When Sir Winston Churchill and U.S. President Harry Truman came to Fulton on March 5, 1946, the whole town came out to wave at the motorcade.
Secret Service men clung to the limousine's running boards like watchful mountain goats, and crowds dressed in their finest competed with media outliers from around the state, nation and world.
The motorized promenade ended at Westminster College. There, Churchill, former prime minster who led Britain through World War II, reportedly had a drink and maybe a cigar before giving his now famous Iron Curtain speech, "The Sinews of Peace."
Churchill and Truman are gone from the world, but memory of them is not. This May 3-5, officials of the National Churchill Museum, created in memory of that event, are celebrating the museum's 50th anniversary with the community.
And at 2:30 p.m. that Saturday, there will be a repeat parade with members of the Churchill and Truman families.
Trying their best to recreate the parade, all the same high school and military bands have been invited back, to include a band of pipers. The parade begins at Westminster Avenue and West Seventh Street, winds through city streets then north on Court Street, to ends at the museum.
A reviewing stand will be across the street from the museum.
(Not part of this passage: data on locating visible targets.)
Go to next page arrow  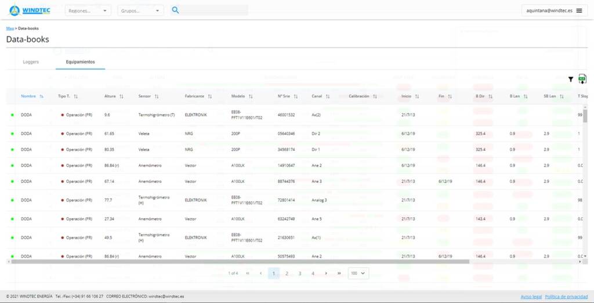tap(326, 273)
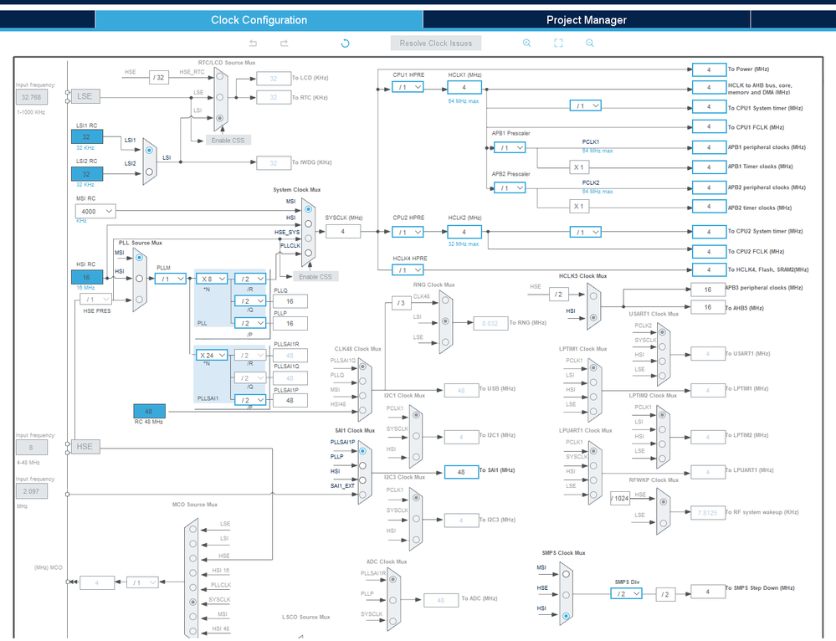
Task: Click the fit-to-screen zoom icon
Action: (558, 44)
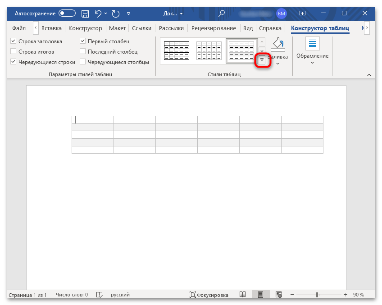The height and width of the screenshot is (305, 382).
Task: Enable the Последний столбец checkbox
Action: [x=83, y=52]
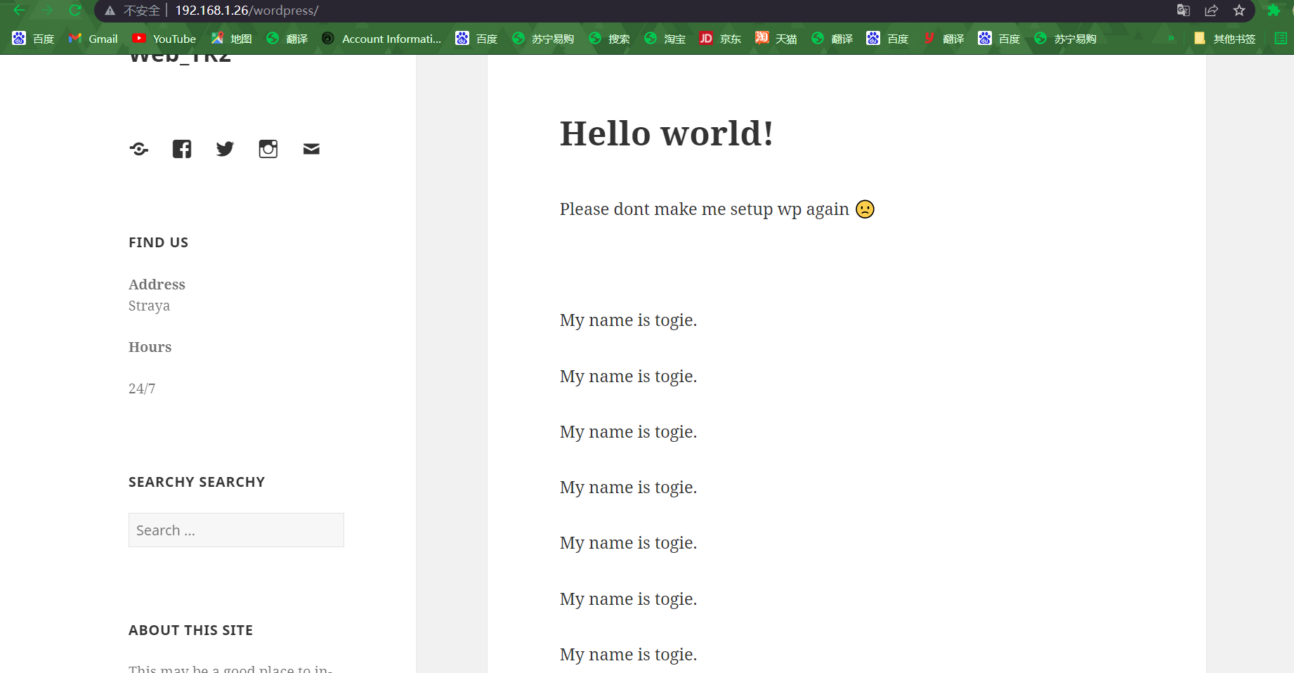Open the Instagram social icon link
This screenshot has height=673, width=1294.
[x=268, y=149]
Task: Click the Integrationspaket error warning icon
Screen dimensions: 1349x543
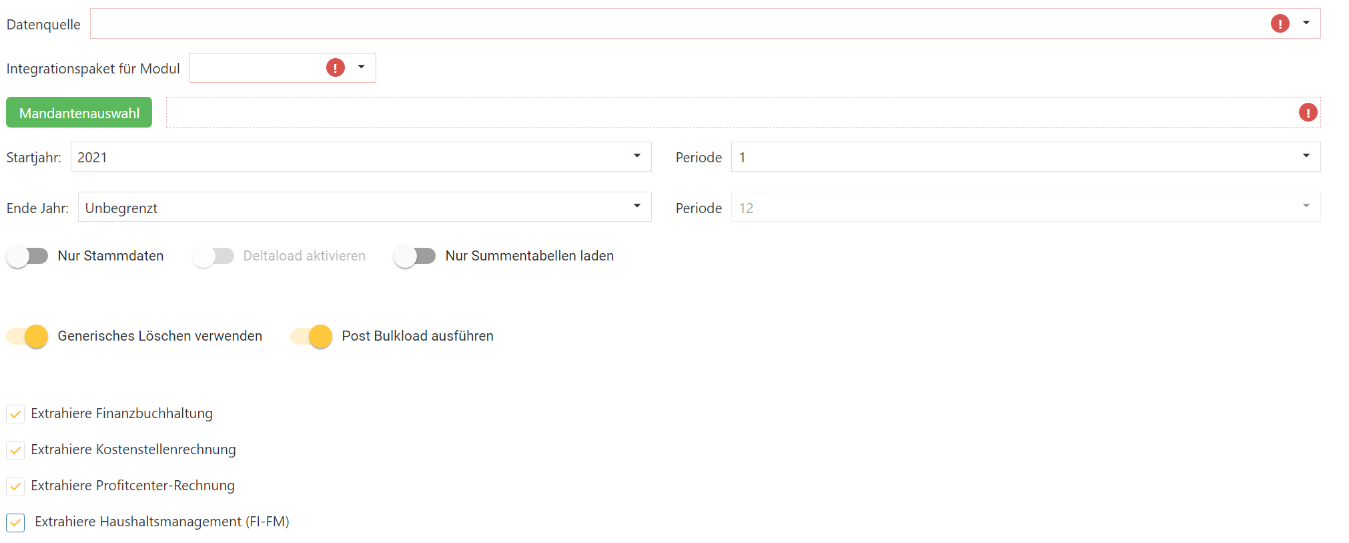Action: tap(335, 67)
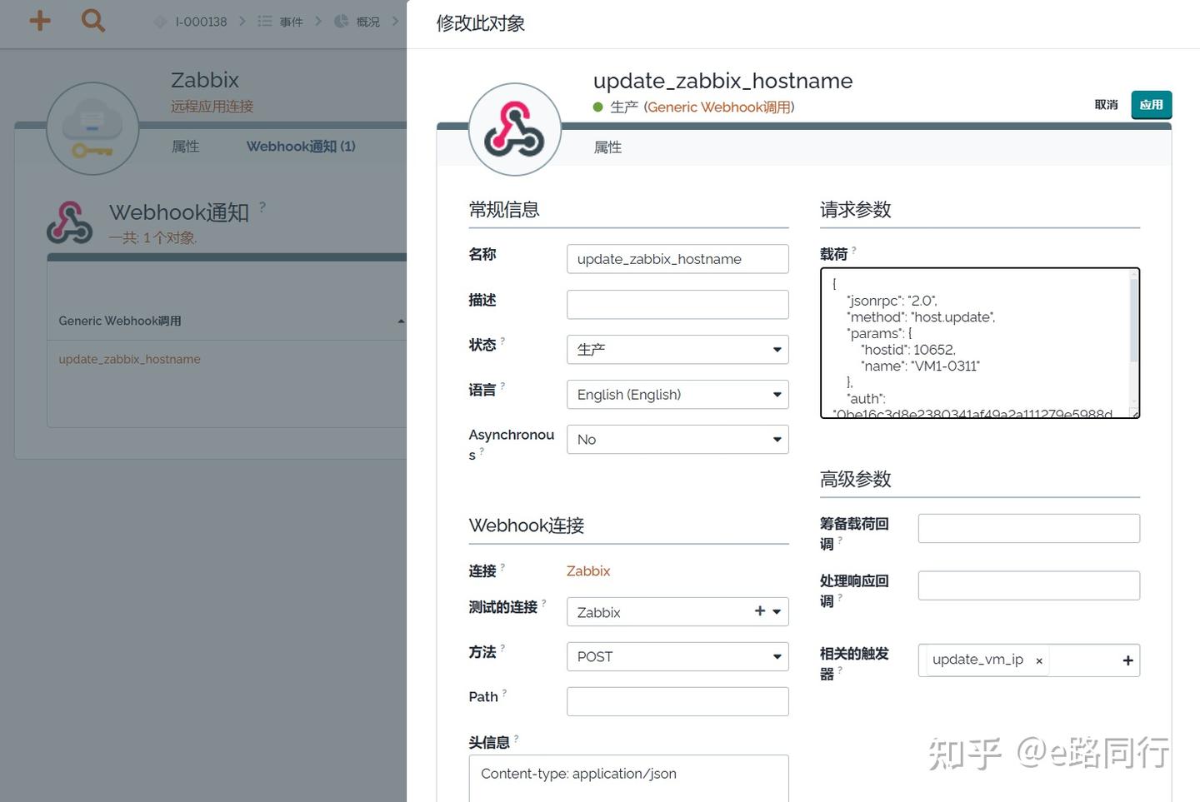Open the search magnifier icon
Screen dimensions: 1200x802
[93, 21]
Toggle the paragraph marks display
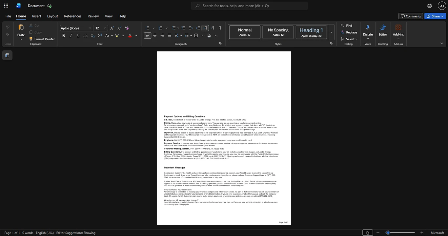Viewport: 448px width, 236px height. [x=220, y=28]
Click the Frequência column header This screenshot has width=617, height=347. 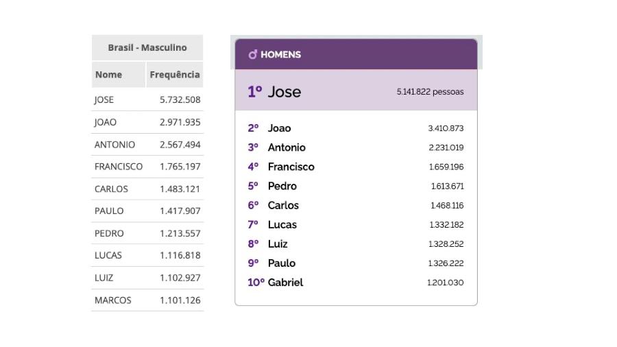coord(175,75)
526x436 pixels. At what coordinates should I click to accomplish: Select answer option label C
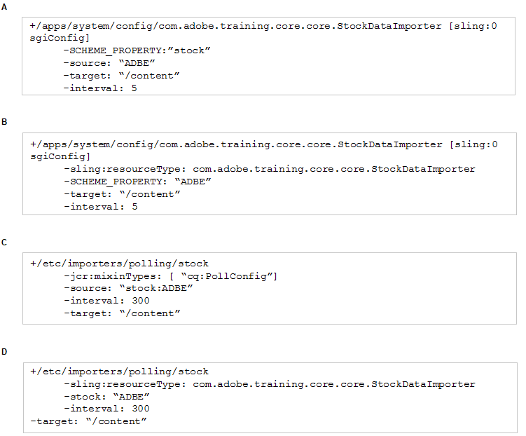point(4,243)
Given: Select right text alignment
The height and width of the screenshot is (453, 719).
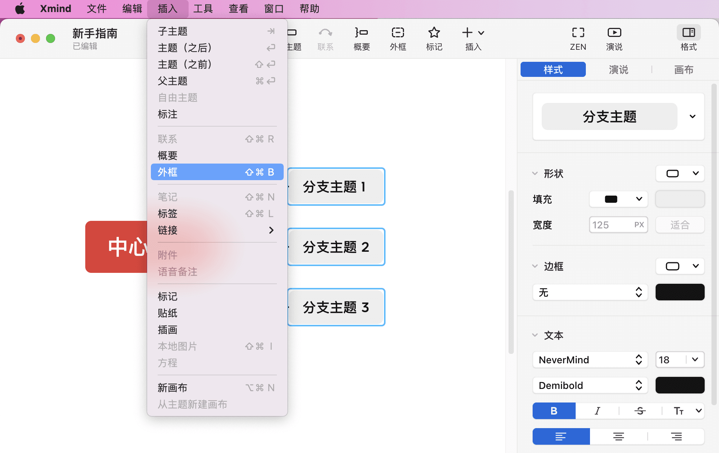Looking at the screenshot, I should point(676,436).
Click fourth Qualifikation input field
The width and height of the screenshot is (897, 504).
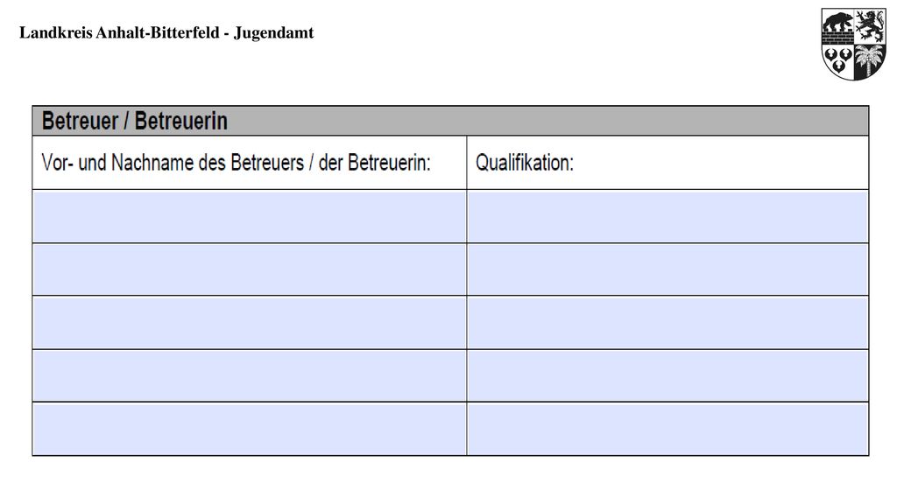(667, 376)
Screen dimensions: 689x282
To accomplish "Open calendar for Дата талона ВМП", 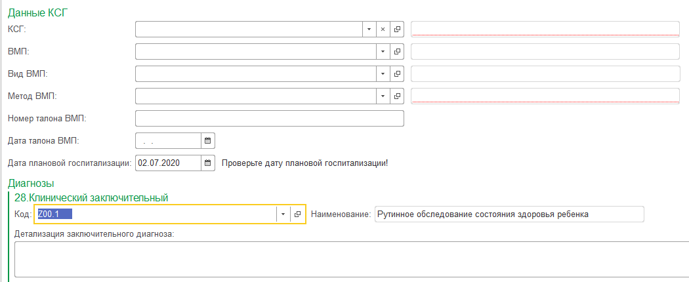I will tap(207, 141).
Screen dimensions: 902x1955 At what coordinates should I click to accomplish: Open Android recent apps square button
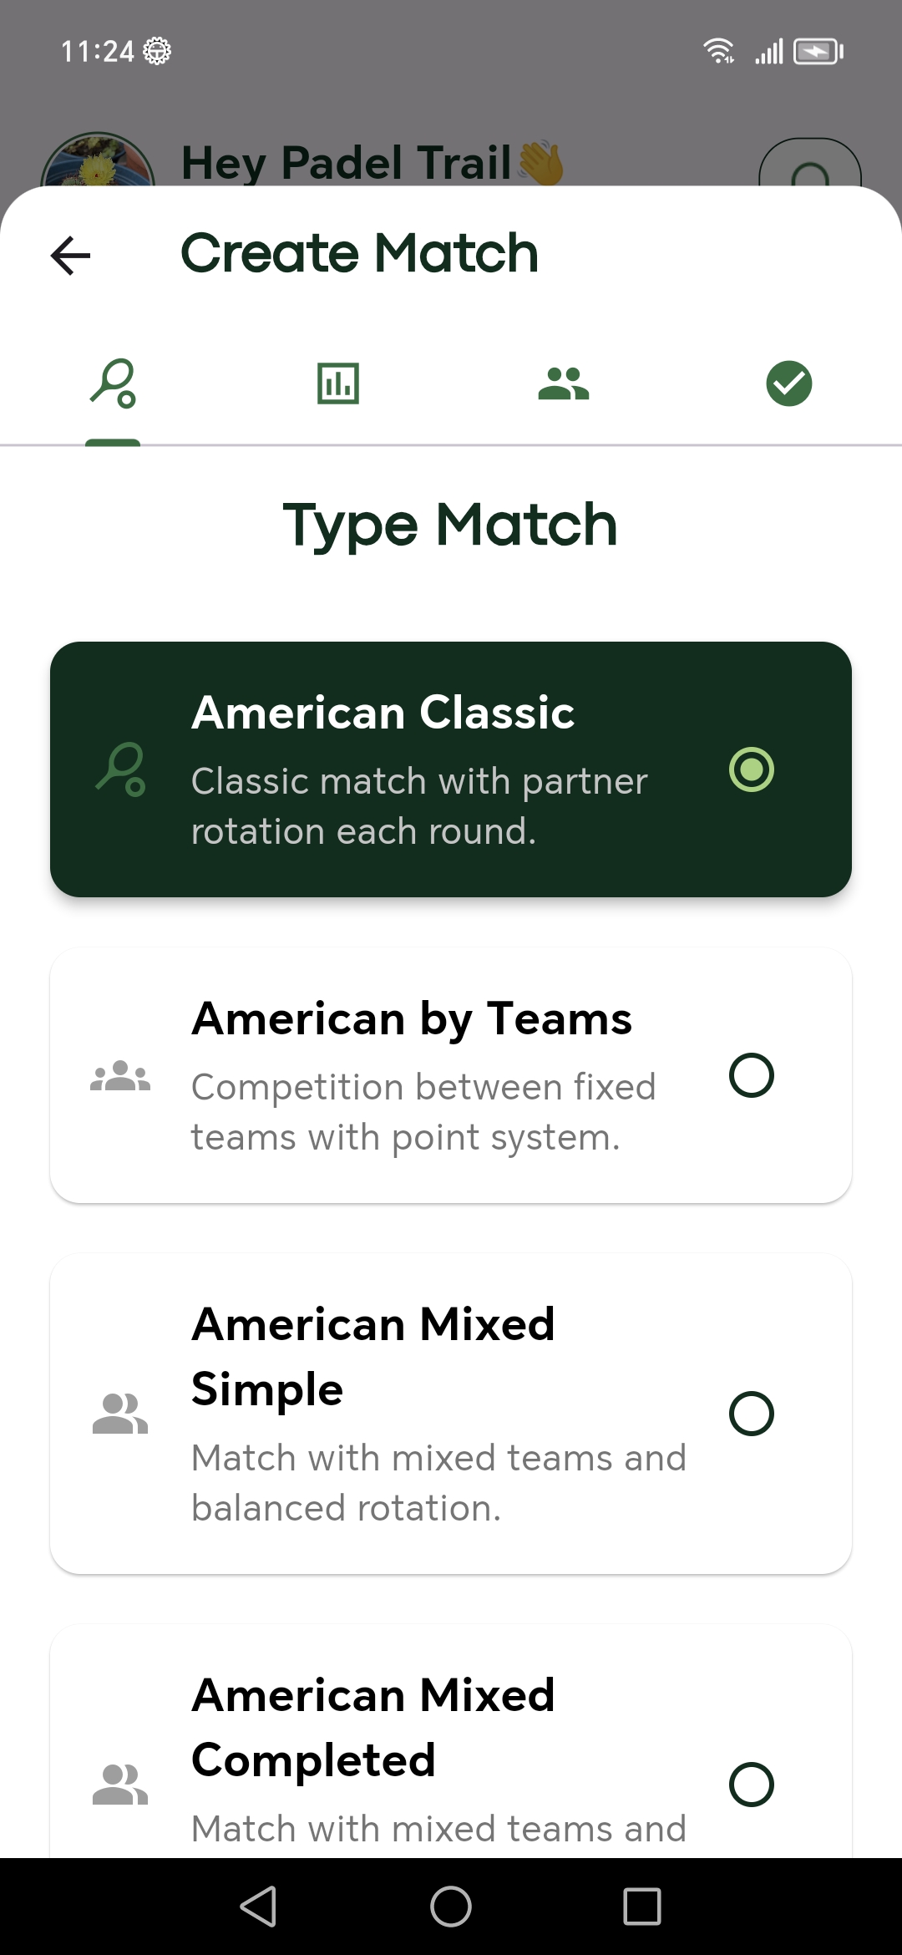point(641,1907)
There also will be a flyover and a salute to the Eagle Squadrons of World War II and Lt. John Lutz, of Fulton.
Sam Craghead is executive secretary for the museum's 50th Anniversary Project. He said he feels Lutz' story is worthy of consideration.
"In 1940, the Germans had just conquered France, and they now controlled Continental Europe," Craghead said recently, sitting on a bench on the front porch of The Churchill Institute. "They are looking at the White Cliffs of Dover from one of their places in France. The threat is they are now going to invade England and Churchill and England know it."
On May 10, 1940, Churchill had become prime minister of the United Kingdom. By May 26, Allied troops were trapped on the beaches of Dunkirk. Between May 27 and June 4, by use of any sea worthy vessel they could find, 330,000 troops French, British, Belgian and Dutch were slowly and methodically evacuated. Of the 861 vessels in the operation, 243 were sunk. Britain had to regroup, and quickly.
"The British expeditionary force was evacuated from Dunkirk, and that gave them the soldiers they needed badly," Craghead said. "In order to invade Britain, Germany must assault England from across the Channel."
Britain had plenty of military airplanes, but not enough pilots. They gathered together some pilots escaped from Poland, Czechoslovakia, France, Belgium, Holland and Norway, and "the RAF also began receiving Americans," Craghead added.
At that time, the United States was still neutral in what was considered to be a European war.
"If American citizens joined the military of another country at war, they would lose their citizenship," Craghead said.
Enter John Frederick Lutz, a 1936 graduate of Fulton High School. He had one academic year at Westminster College when he left for California where he earned a pilots' license.
"He was approached to join the RAF," Craghead said.
RAF is the famous Royal Air Force, the United Kingdom's aerial warfare force formed toward the end of World War I, on April 1, 1918. They emerged as the largest air force in the world.
Lutz traveled to Canada, then England, and became a fighter pilot for the RAF's 71st Eagle Squadron (First Squadron) in September 1941. He was 23.
"He fought with the RAF until Sept. 1942, then he and other Eagles transferred to the U.S. 8th Army Air Force," Craghead said. "All Eagles were Americans. They are still called Eagles today."
On May 4, 1943 the date of this year's parade Lutz died.
"John was with a group of U.S. Air Force planes escorting a bomb run over German-occupied Europe when he had engine trouble and headed back to Europe," Craghead said. "He bailed out over the Channel and his chute failed to open. He was MIA/KIA."
Lutz' friend, First Lt. H.D. Hively, sent a letter to Lutz' parents.
"He bailed out at 2,000 feet, but his chute only partially opened and he never got in his dingy. (Another pilot) stayed with him over 15 minutes, but I'm afraid I can offer no hope, for I have none myself."
Lutz wasn't the only pilot lost. One third of the Eagle pilots never came home, and more than 20,000 American airmen died while on active service in Britain.
"In September 1992, surviving members of the RAF Eagle Squadron designated St. Mary the official chapel of the Eagle Squadron," Craghead said. "And May 4 is First Lt. John F. Lutz Day by proclamation of the (Fulton) mayor."
The parade will honor the Eagles, some members of which also will be on hand.
"Every one of the musical units (except the pipe band) will be playing Kenneth Alford's Eagle Squadron March," Craghead said. "Alford wrote the music to 'Bridge of the River Kwai.'"
Hear it here: https://www.youtube.com/watch?v=32lL_DO71vE.
Craghead said he thought Lutz' story deserves the light of day.
"I think this is a fantastic story and I think it's one most people don't know," he added.
For Saturday's parade, VIP bleachers will be erected at the corner of Westminster Avenue and West Seventh Street. Organizer Tyler Oberlag said there will be porta-potties dotted throughout the area, and four food vendors on hand.
"The museum will have free admission all weekend," he added.